▸ **Supplied material**:
********
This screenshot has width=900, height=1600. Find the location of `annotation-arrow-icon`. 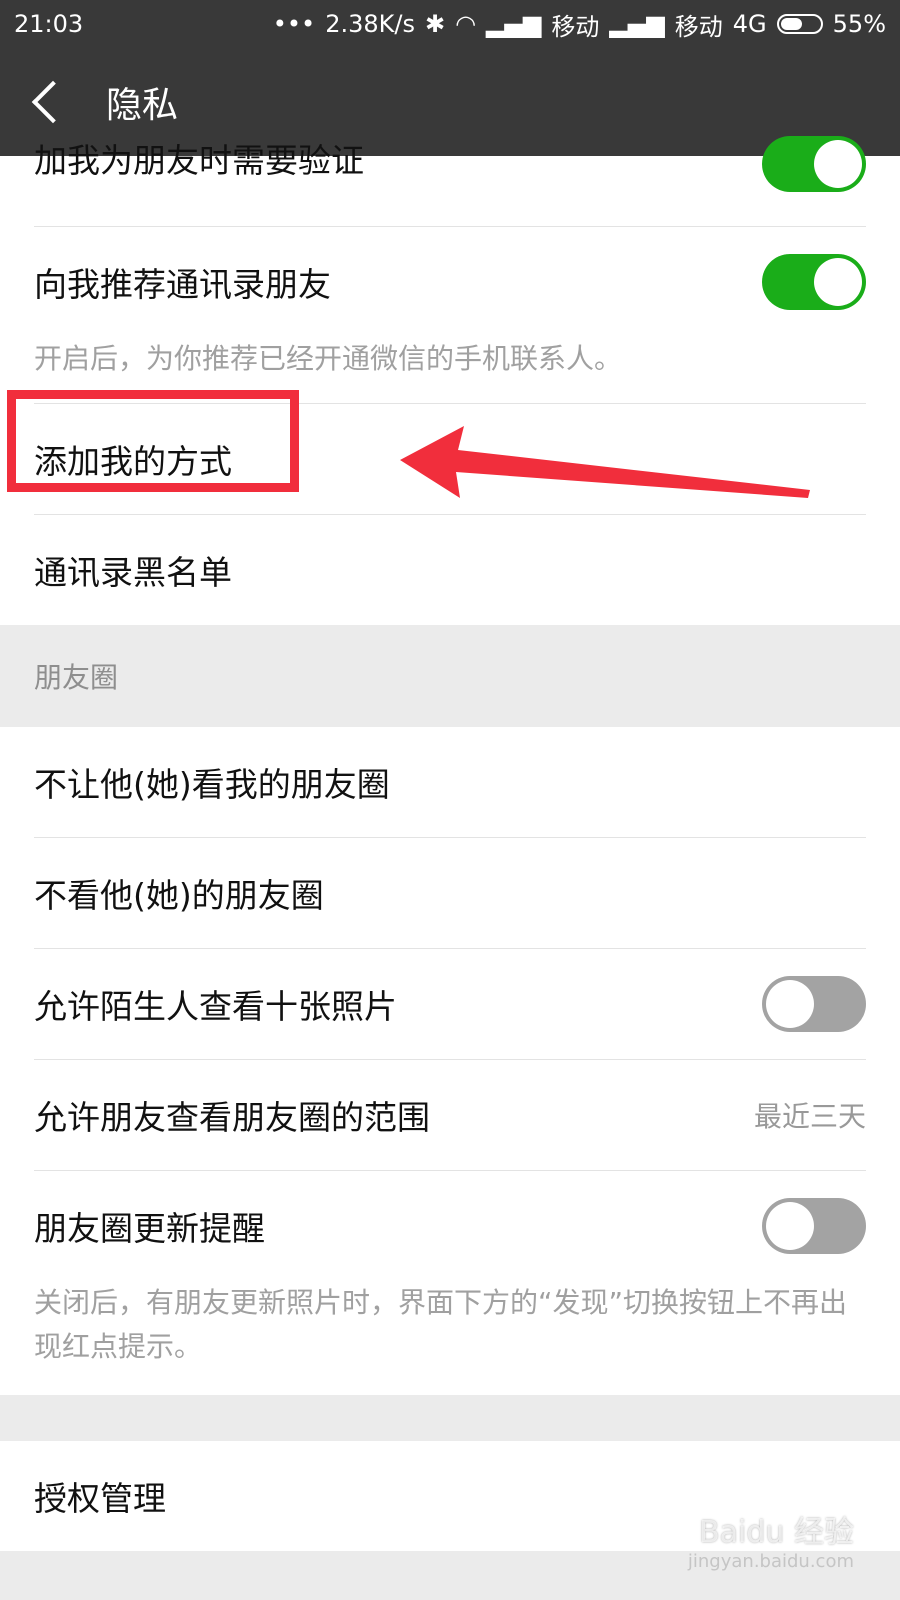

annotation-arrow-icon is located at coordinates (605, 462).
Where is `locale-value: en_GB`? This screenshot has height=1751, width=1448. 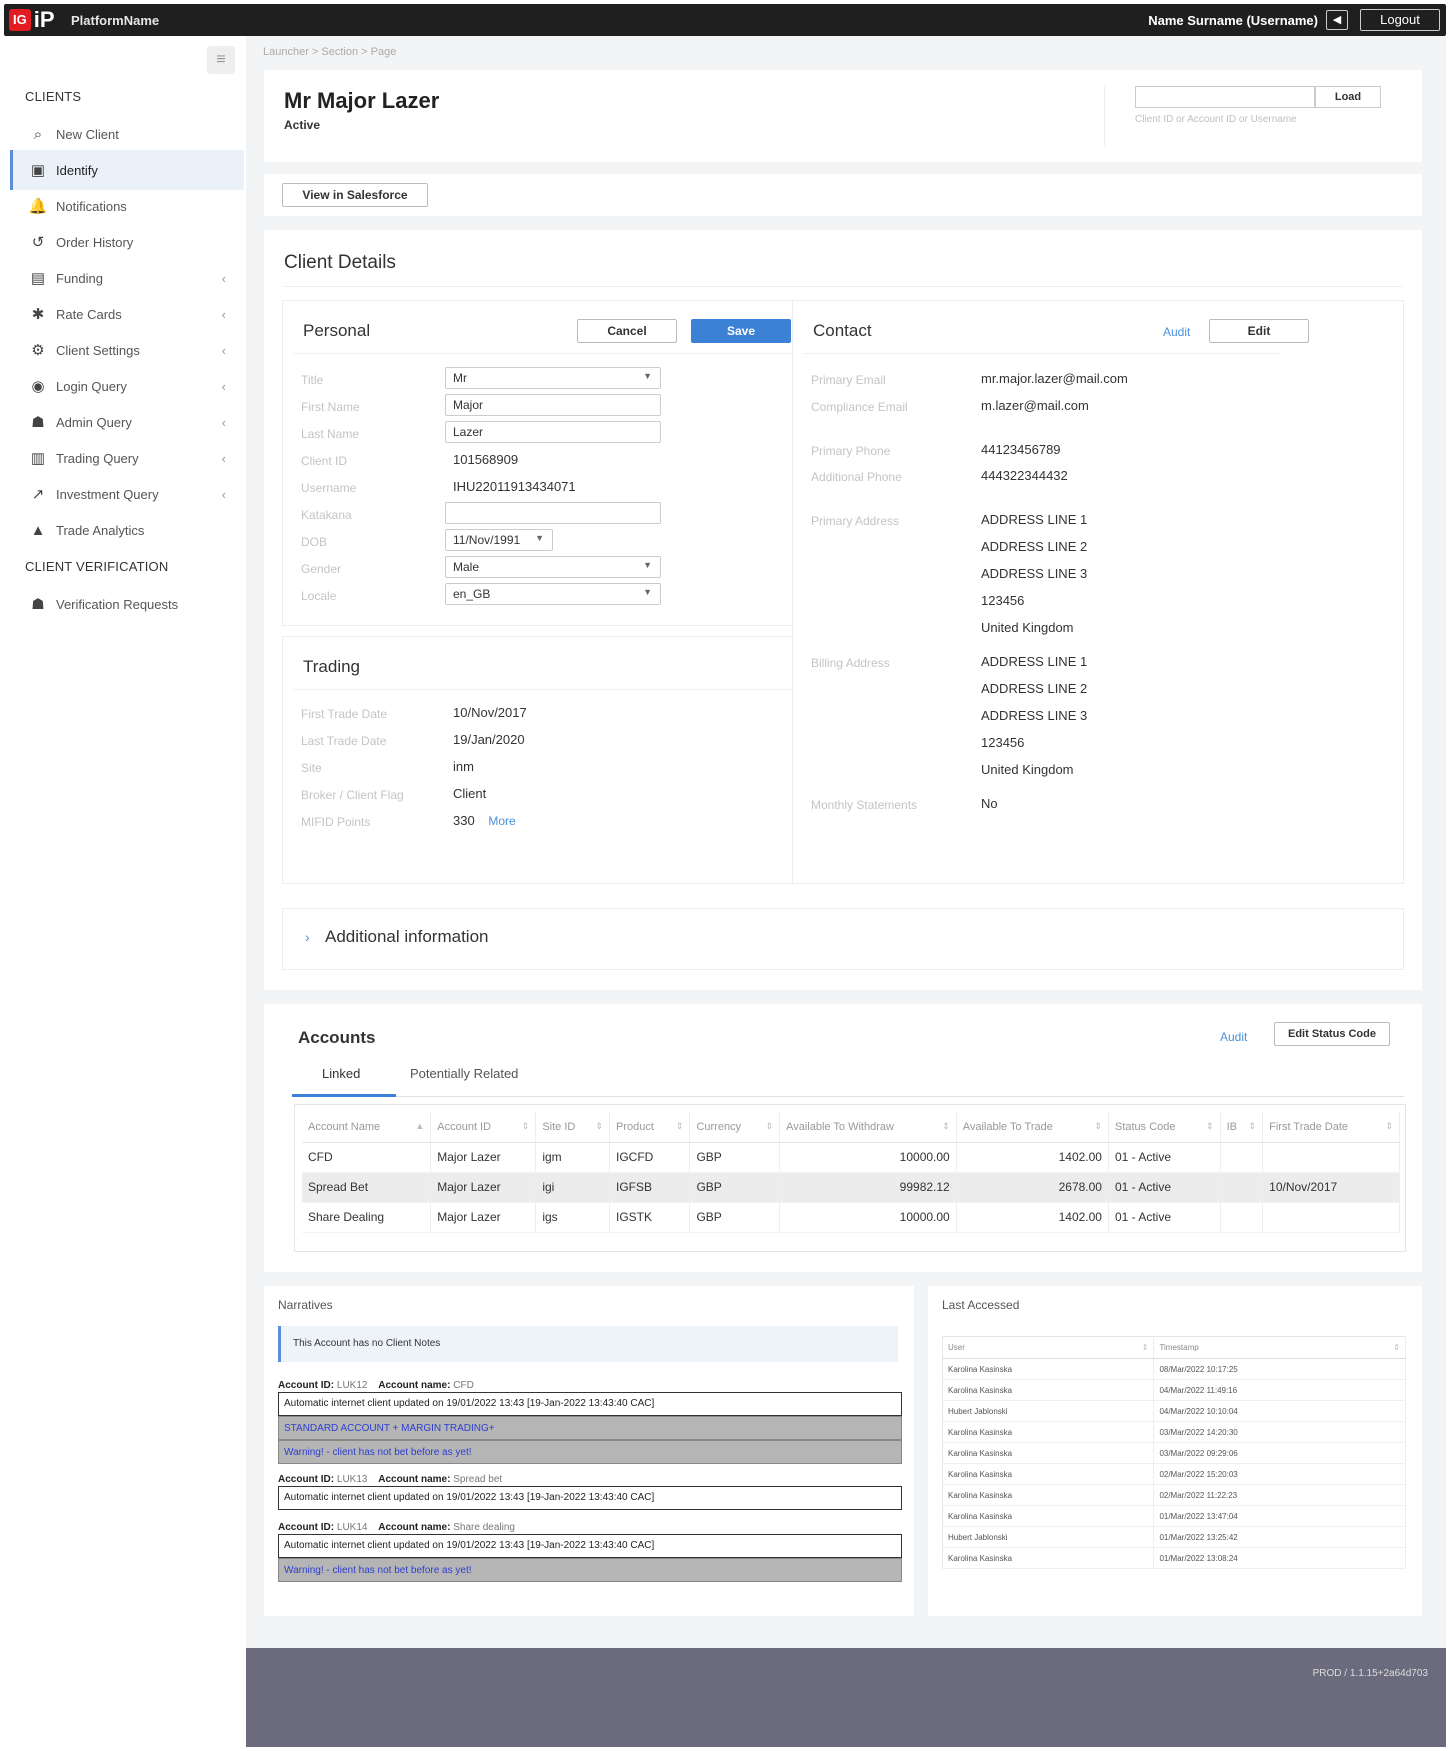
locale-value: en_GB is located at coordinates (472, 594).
********
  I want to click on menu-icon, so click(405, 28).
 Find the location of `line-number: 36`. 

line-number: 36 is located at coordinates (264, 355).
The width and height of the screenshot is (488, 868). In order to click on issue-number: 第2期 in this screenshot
********
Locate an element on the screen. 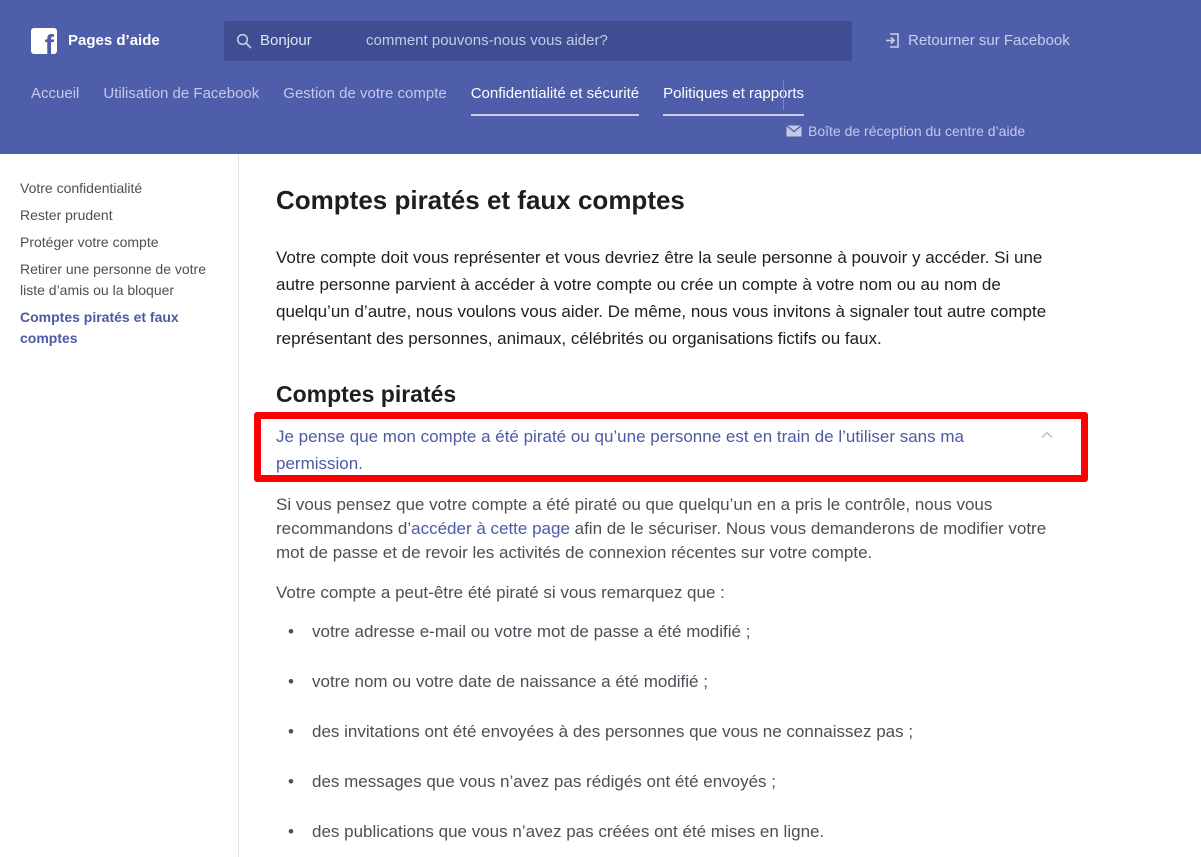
********
▸ **Task objective**: Render the stretch of the data above from the line containing "This screenshot has width=900, height=1600." through the line containing "locale-value: en_GB is" as a numbered list, skipping blank lines and leaving out the pictures.

▸ **The completed task**:
1. This screenshot has width=900, height=1600. Find the location of `annotation-arrow-icon`. 
2. annotation-arrow-icon is located at coordinates (605, 462).
3. Where is `locale-value: en_GB`? This screenshot has height=1751, width=1448. 
4. locale-value: en_GB is located at coordinates (472, 594).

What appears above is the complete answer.